Настоятель вздохнул. Он не был уверен в том, как следовало изложить дальнейшие события. Послужил ли беглый послушник проводником божественной силы, и дитя исцелилось молитвами — его и остальных братьев, как надеялся Феофан? Или же правы рыжая Летиция и ее прихлебатели, и мальчишка — всего лишь безумный маг, скрывающийся от правосудия убийца? «Что бы ни говорили ищейки закона, простому волшебнику не под силу не только исцелить умирающего, но и уничтожить все следы ран! Даже Мастер не сможет отменить зиму хотя бы всего на час!» — возразил сам себе преподобный.

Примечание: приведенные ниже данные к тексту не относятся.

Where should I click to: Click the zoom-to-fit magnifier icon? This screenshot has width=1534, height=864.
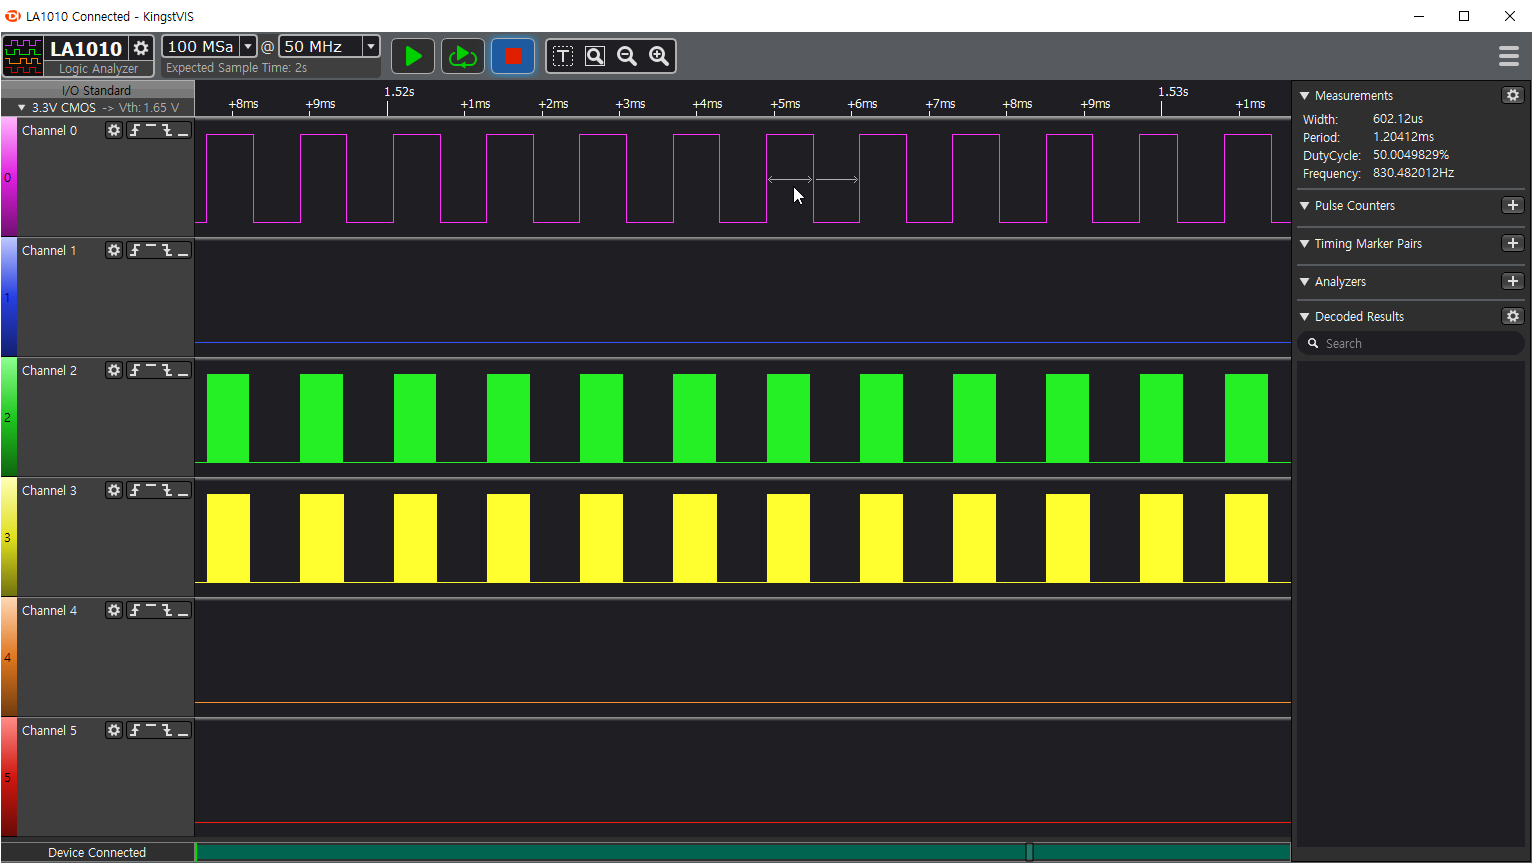(x=595, y=56)
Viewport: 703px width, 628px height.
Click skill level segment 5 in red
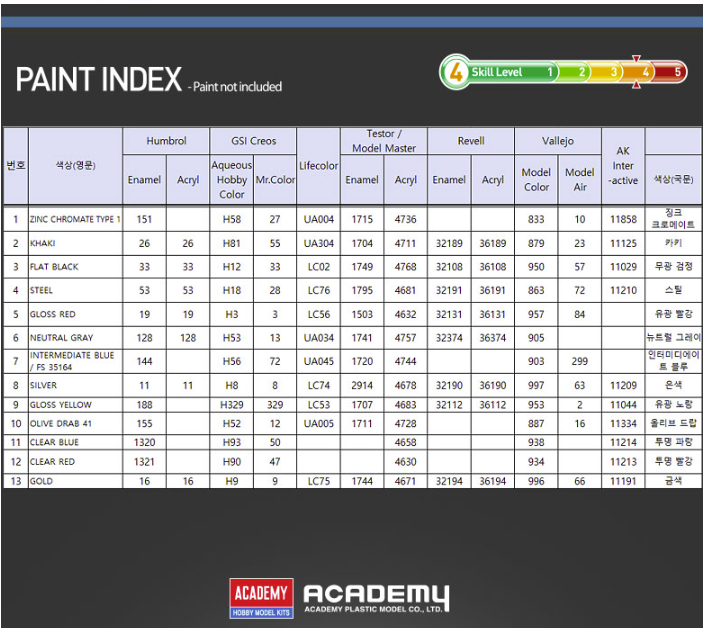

Вкрадчивое покашливание прервало его размышления. Брат летописец скромно напоминал о своем присутствии, очевидно решив, что старик задремал у окна. Настоятель засунул зябнущие руки поглубже в рукава рясы и повернулся к Свириду, возобновляя диктовку:
— Лекарское искусство не в силах было спасти агнца, истерзанного волками.